§ **What you have to do**
Using the listing below, show all lines that hold the word "computer".

§ **Data section**
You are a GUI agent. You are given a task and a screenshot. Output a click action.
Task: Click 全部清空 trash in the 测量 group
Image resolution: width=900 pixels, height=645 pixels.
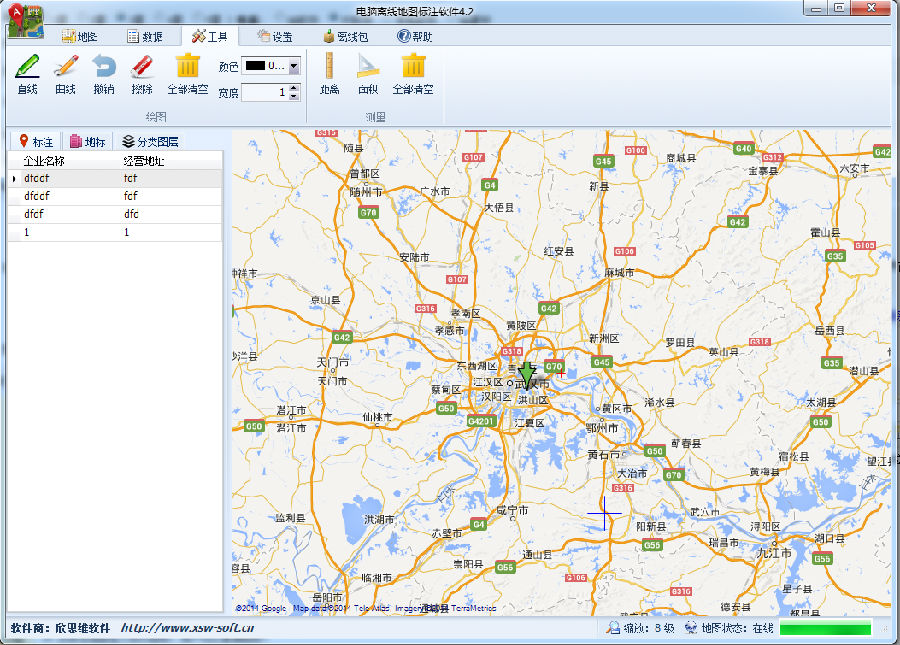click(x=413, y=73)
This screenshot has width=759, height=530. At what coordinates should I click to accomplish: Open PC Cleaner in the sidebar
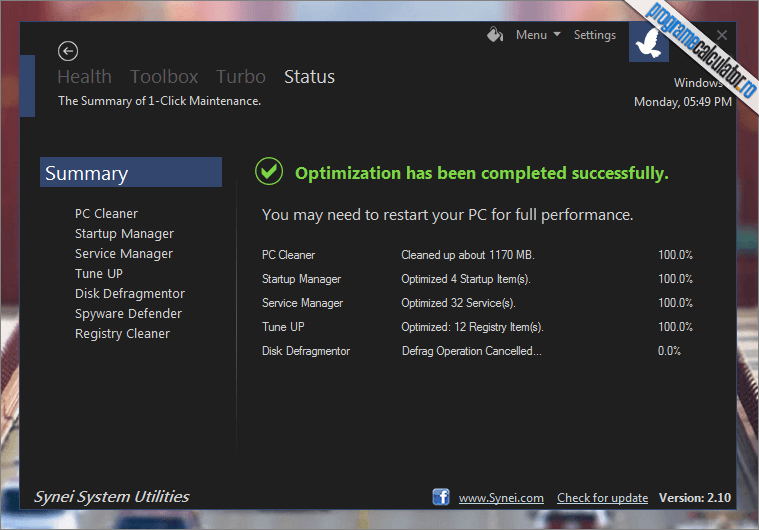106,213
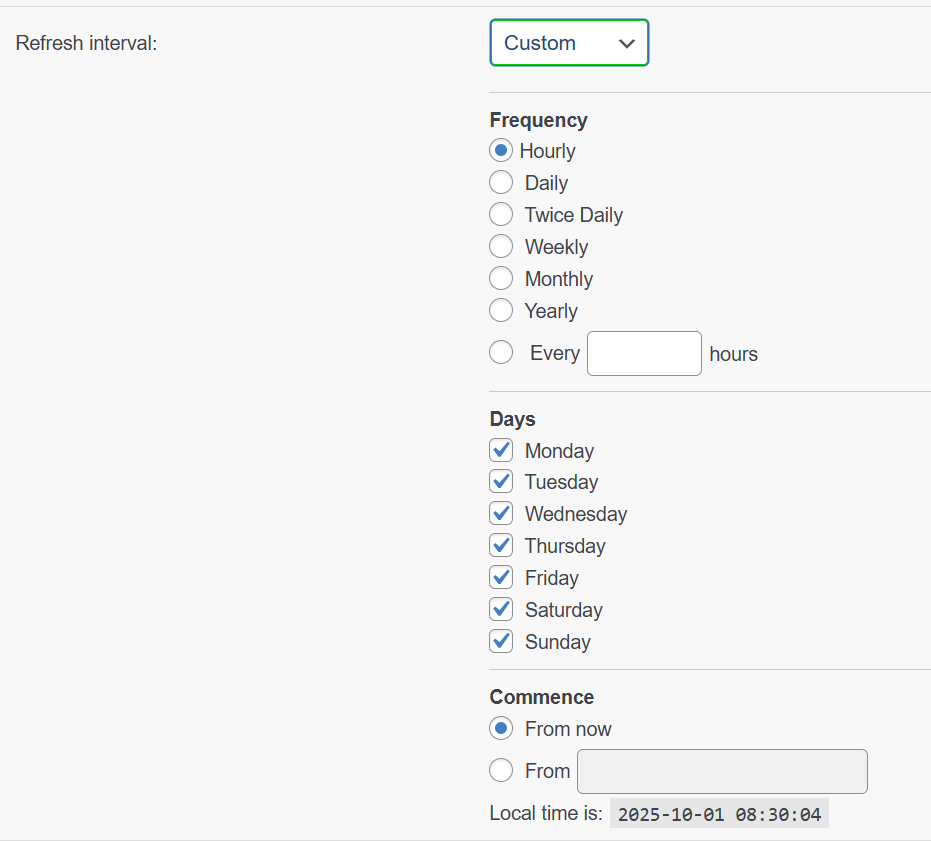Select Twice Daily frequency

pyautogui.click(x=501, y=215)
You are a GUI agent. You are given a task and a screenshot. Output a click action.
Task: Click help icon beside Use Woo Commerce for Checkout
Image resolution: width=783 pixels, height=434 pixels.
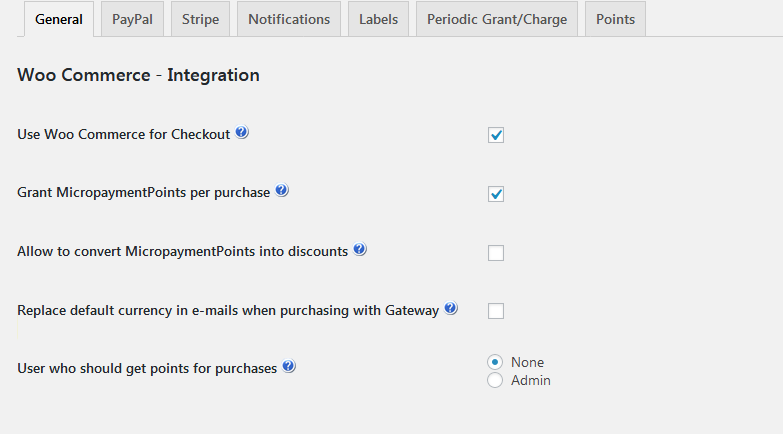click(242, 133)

...

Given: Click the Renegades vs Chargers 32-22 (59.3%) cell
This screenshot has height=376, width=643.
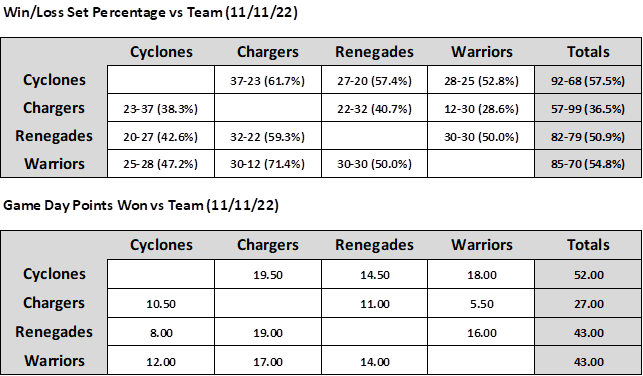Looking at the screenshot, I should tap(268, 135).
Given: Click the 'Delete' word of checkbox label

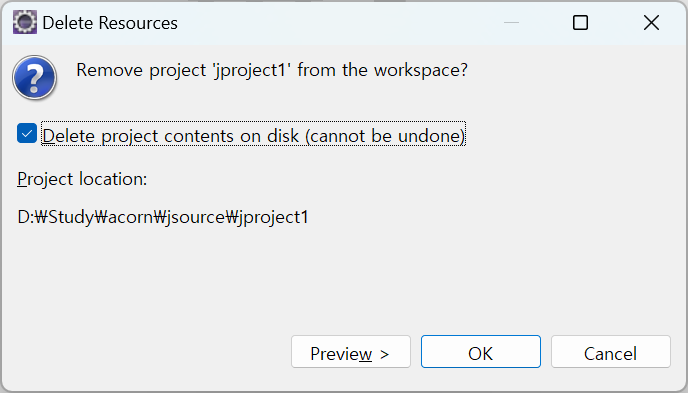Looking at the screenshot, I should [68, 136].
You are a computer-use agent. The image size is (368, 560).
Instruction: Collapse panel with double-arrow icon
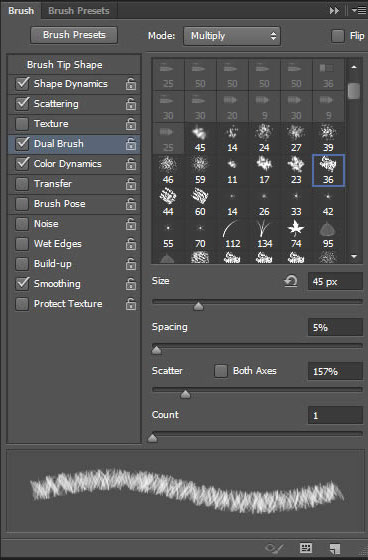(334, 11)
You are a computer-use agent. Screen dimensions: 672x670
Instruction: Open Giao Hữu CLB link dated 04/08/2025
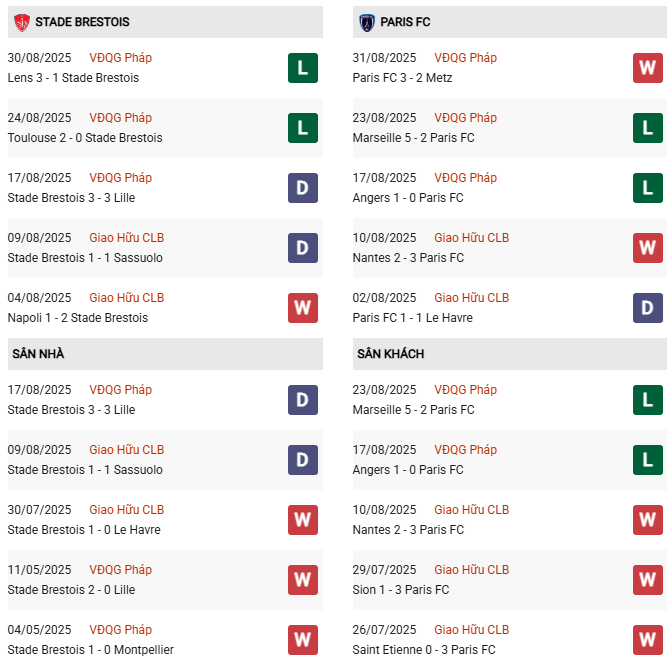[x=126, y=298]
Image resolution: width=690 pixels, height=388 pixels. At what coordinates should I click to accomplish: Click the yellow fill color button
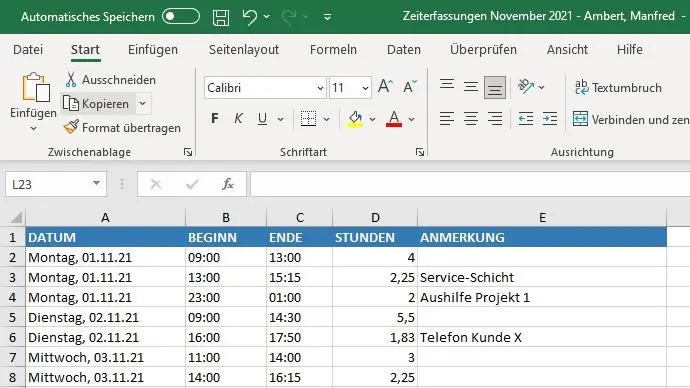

--

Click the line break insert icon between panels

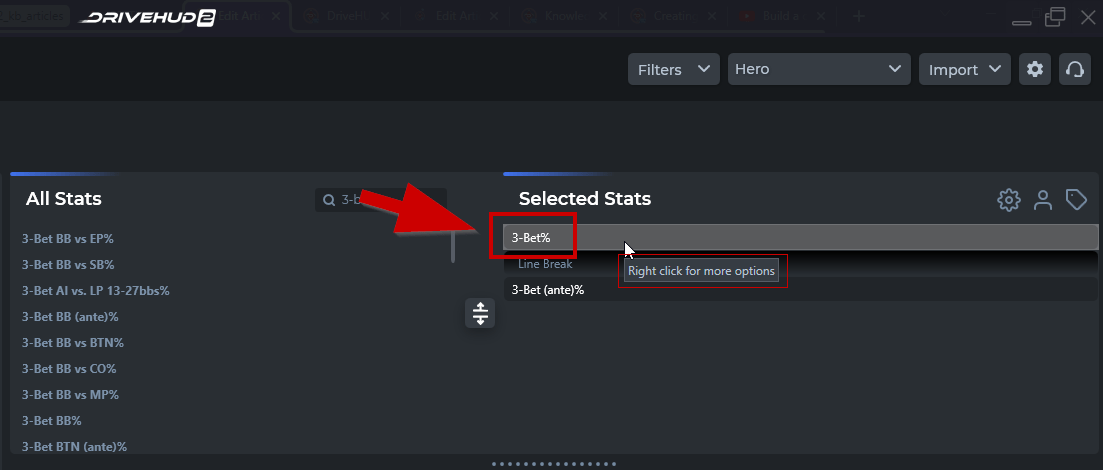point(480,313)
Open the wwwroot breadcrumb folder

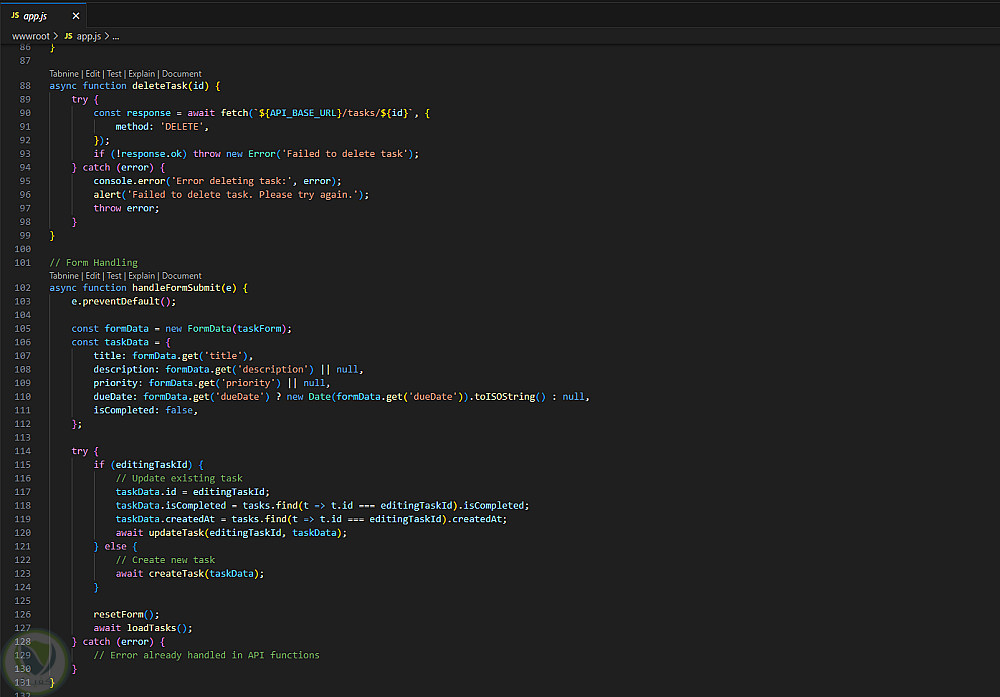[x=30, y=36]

§ **Output**
You are a computer-use agent. The image size is (368, 560).
You are a computer-use agent. Screen dimensions: 672x670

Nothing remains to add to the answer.